Il recupero, quindi, è reale ma parziale, e va letto come un tentativo del sistema produttivo regionale di uscire da una fase di difficoltà che ha caratterizzato il biennio precedente. I dati provengono dal report Movimprese di InfoCamere, piattaforma del sistema camerale italiano, e sono stati diffusi dalla Camera di Commercio dell’Umbria, che sottolinea come la tendenza trimestrale positiva vada comunque valorizzata, soprattutto alla luce del contesto nazionale che torna a rallentare dopo il rimbalzo della primavera.
Dieci anni di contrazione
Guardando al periodo 2015-2025, la fotografia è più nitida: l’Umbria ha perso 4.982 imprese in dieci anni, passando da 95.422 nel terzo trimestre del 2015 a 90.440 nel 2025, con una contrazione del 5,2%. Un dato superiore rispetto al calo medio nazionale (-3%) e a quello del Centro (-3,6%), che racconta le fragilità strutturali di un sistema economico messo alla prova da crisi globali, ma anche la capacità di adattamento di chi è rimasto, investendo in digitalizzazione e nuove forme organizzative.
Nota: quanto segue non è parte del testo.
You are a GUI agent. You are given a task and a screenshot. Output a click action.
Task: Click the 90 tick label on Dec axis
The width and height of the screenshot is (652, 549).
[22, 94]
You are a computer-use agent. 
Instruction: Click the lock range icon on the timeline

Società di capitale in lieve crescita
Un segnale incoraggiante arriva dalle società di capitale, considerate un indicatore di solidità del sistema imprenditoriale. Nel trimestre luglio-settembre 2025 l’Umbria ne conta 25.907, pari al 28,6% del totale. Sebbene ancora distante dalla media italiana (33,4%), la quota è in crescita rispetto ai trimestri precedenti, con 200 nuove società rispetto al secondo trimestre.
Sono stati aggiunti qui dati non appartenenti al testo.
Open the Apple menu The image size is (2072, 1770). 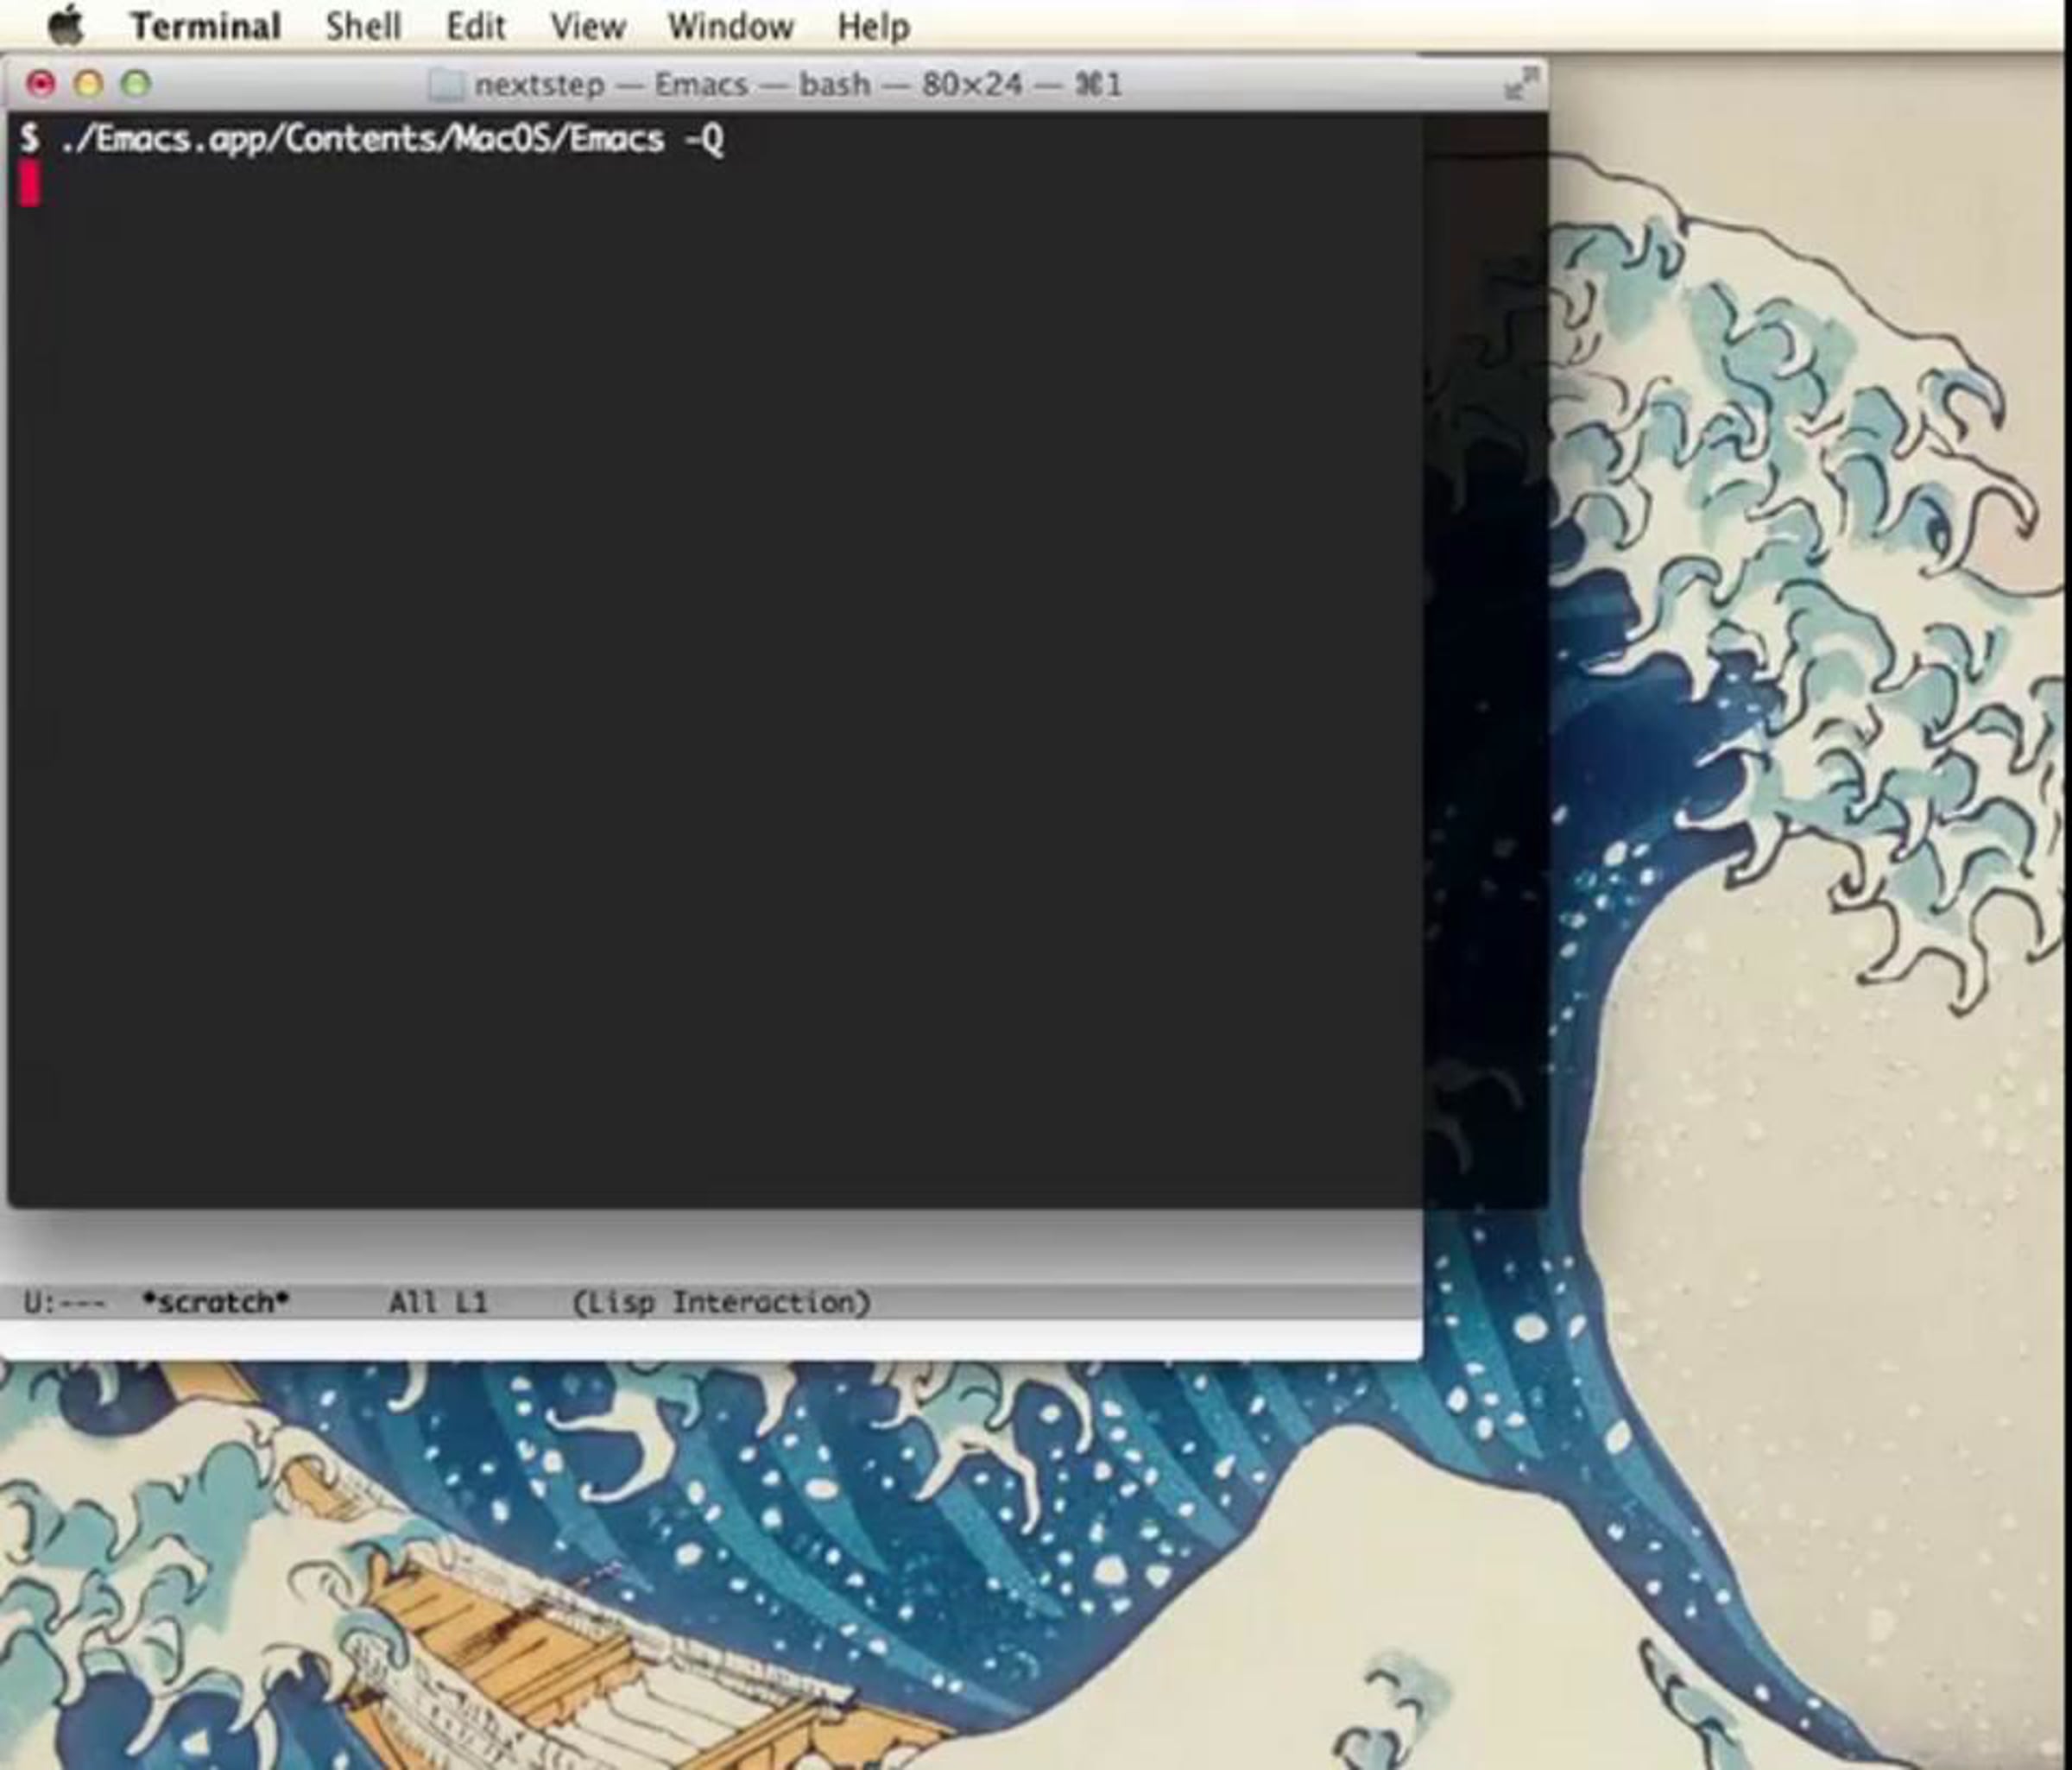click(66, 25)
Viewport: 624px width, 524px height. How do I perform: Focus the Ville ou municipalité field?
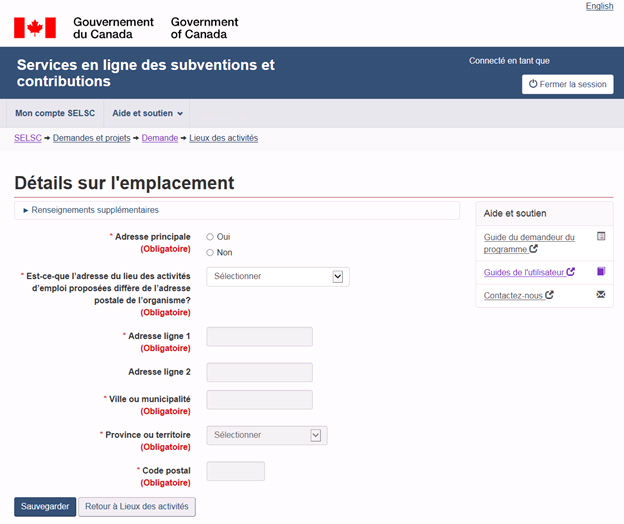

Il bilancio annuale resta però negativo: le società di capitale sono passate da 17.207 a 17.171, un calo lieve ma significativo, soprattutto perché evidenzia come le imprese umbre più strutturate fatichino a reggere il confronto nazionale, forse per una maggiore esposizione a settori colpiti duramente dalla pandemia o per una minore disponibilità di strumenti finanziari.
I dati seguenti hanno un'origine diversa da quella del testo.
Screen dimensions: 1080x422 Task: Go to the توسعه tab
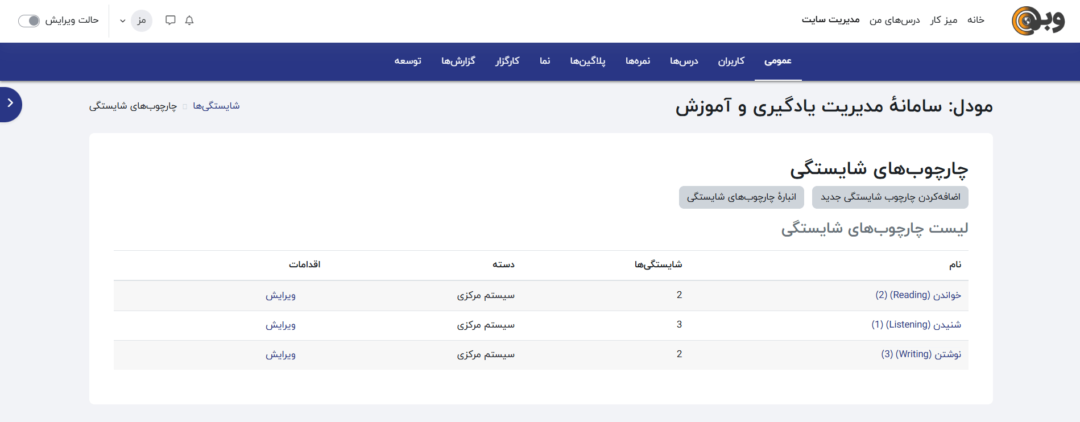click(x=408, y=61)
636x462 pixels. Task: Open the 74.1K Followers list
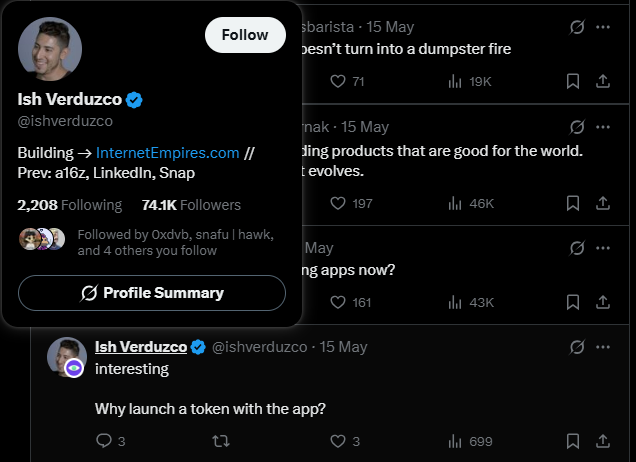191,205
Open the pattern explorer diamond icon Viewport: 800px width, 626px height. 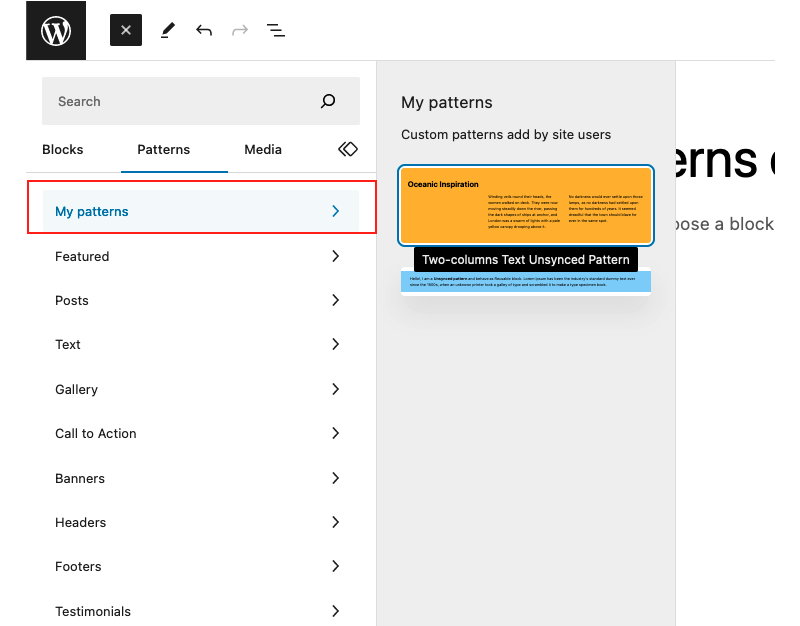347,149
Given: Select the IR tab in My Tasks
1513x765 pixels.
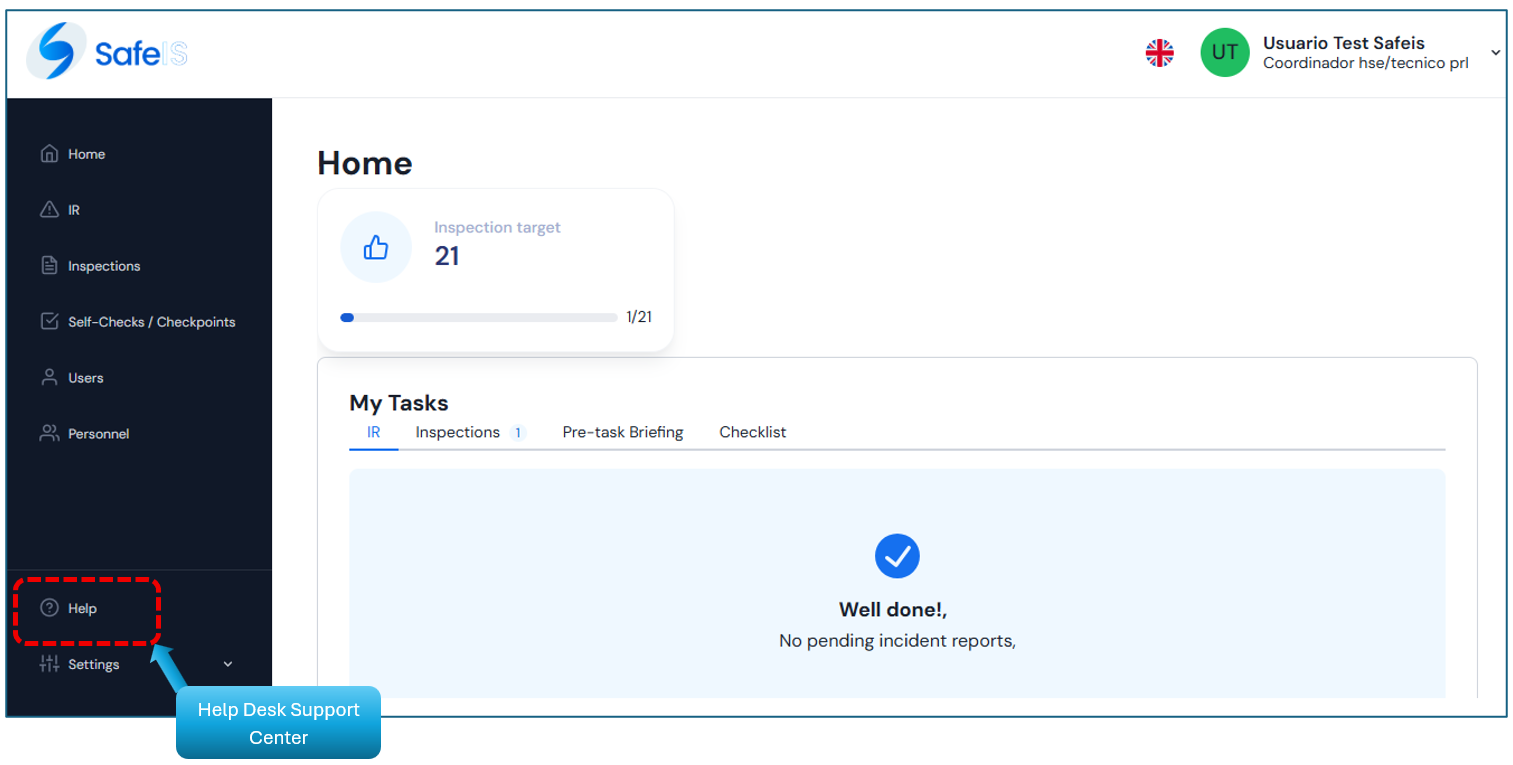Looking at the screenshot, I should 373,432.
Nonostante ciò, nel lungo periodo il trend è positivo: nel 2015 le società di capitale rappresentavano il 21,5% del totale, oggi il 28,6%. Tuttavia, il gap con la media nazionale si è ampliato, passando dall’89,6% del dato italiano nel 2019 all’85,6% nel 2025, a testimonianza di un sistema ancora fortemente frammentato e dominato dalla microimpresa.
La composizione per forma giuridica
Nel terzo trimestre 2025, le imprese individuali restano la struttura portante dell’economia regionale, con 44.952 unità, pari al 49,7% del totale. Seguono le società di capitale (28,6%) e le società di persone, che rappresentano il 19% con 17.172 imprese. Chiudono il quadro altre forme giuridiche, pari al 2,7%.
L’intervento della Camera di Commercio
“L’Umbria sta reagendo”, ha dichiarato Giorgio Mencaroni, presidente della Camera di Commercio dell’Umbria, commentando i dati. “Il sistema produttivo regionale ha ritrovato un po’ di fiducia, ma serve continuità nel sostegno alle imprese, semplificazione amministrativa e maggiore accesso al credito”, ha affermato, sottolineando il ruolo dell’ente camerale nel valorizzare gli investimenti su qualità, digitalizzazione e capitale umano.